No tardó en empezar a preocuparse… Quizá Pedro esperara que fuera una amante explosiva, como esa chica de la película. Pero ella no se parecía en nada. Tenía los pechos muchísimo más pequeños, su cuerpo no parecía recién sacado de un gimnasio y, desde luego, no llegaba al clímax siempre. En realidad, casi nunca llegaba. El final también fue una estupidez: pura ficción de Hollywood en la que los personajes se enamoraron y vivieron felices para siempre. Como si eso pasara en la realidad…


–¿Es eso lo que te da miedo? –le preguntó él cuando salieron del cine–.¿Tienes miedo de enamorarte de mí si te acuestas conmigo?


Paula se echó a reír. No lo pudo evitar.


–Ya. Bueno, es evidente que no es eso lo que te da miedo.


–No –dijo ella. Los miedos que sentía no tenían nada que ver con el amor. Dejó de andar, se volvió y lo miró a la cara con ojos pensativos–. Tienes que reconocer que no conozco al adulto que hay en ti, Pedro. Parece que te has vuelto todo un hombre misterioso últimamente.

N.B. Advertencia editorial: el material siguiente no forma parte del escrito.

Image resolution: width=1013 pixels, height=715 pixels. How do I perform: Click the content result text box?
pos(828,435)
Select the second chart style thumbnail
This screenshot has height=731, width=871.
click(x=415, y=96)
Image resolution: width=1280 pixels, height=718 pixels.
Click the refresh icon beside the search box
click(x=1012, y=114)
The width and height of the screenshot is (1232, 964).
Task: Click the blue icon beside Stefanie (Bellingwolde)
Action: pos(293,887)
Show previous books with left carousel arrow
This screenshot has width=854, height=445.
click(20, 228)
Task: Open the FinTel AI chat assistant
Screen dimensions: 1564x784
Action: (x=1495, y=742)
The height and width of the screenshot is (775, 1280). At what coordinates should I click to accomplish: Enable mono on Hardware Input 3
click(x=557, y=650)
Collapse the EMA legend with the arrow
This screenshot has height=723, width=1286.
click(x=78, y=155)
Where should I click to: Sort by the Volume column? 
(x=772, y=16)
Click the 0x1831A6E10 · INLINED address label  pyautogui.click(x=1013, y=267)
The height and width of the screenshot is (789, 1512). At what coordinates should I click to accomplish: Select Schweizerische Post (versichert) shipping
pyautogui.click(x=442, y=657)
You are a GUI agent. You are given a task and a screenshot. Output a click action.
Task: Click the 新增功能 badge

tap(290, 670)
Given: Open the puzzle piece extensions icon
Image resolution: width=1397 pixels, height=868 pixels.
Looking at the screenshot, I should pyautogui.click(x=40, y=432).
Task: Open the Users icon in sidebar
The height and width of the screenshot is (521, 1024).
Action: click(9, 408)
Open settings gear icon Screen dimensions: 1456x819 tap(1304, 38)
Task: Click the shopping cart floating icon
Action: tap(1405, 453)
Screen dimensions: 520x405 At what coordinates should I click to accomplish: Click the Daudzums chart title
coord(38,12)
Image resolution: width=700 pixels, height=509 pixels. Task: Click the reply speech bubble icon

–Bueno, no seré tan misterioso como ese estudiante universitario.


–Cierto. Pero me gustaría saber algo más sobre tu vida en América del Sur antes de aceptar que seas el padre de mi hijo. Después de todo, tu propuesta no es la misma clase de trato que hubiera tenido con mi estudiante universitario. Él no quiere ser parte de la vida de mi hijo. Pero tú sí, aunque solo sea de forma limitada.


–Muy bien. Vamos a buscar un sitio donde tomar un café, y te cuento cosas de mí.


No tenía pensado contarle gran cosa, no obstante. Le hablaría del trabajo, le aseguraría que podía mantener a su hijo económicamente… Pero de ninguna manera le hablaría de Bianca. Apenas soportaba pensar en ella.


Sin embargo, tendría que decirle algo sobre su vida privada, así que le hablaría de esa lista de novias que había tenido a lo largo de los años, esas chicas de las que no se había enamorado, y que habían roto con él por su incapacidad para el compromiso. Con eso tendría que bastar.


–Parece que esa pizzería está abierta –le dijo, agarrándola del brazo.


Paula se puso tensa al sentir el tacto de su mano. Si llegaba a hacerle el amor, entonces tendría que tocar muchas otras partes de su cuerpo… Con solo imaginarse desnuda frente a él, sentía un revoloteo de mariposas en el estómago.


De repente sintió que no podía hacerlo.


–No, Pedro –le dijo, apartándose bruscamente.


–¿No qué?


–No. He decidido no aceptar tu oferta. Gracias por decírmelo. Es muy generoso de tu parte. Pero no va a funcionar para mí. Por favor, no discutas conmigo sobre esto ni me digas que estoy siendo irracional, porque si lo haces, sé que voy a echarme a llorar de nuevo.


No podía saber qué pasaba por la mente de él en ese momento. Su rostro siempre había sido totalmente hermético.


–Entiendo. Bueno, es tu vida, Paula. Tienes que hacer lo que crees que es mejor para ti.


–Gracias –dijo ella, intentando contener las lágrimas.


–Entonces no vamos a tomarnos el café, ¿no? –le dijo él con una prisa repentina–. Te llevo a casa.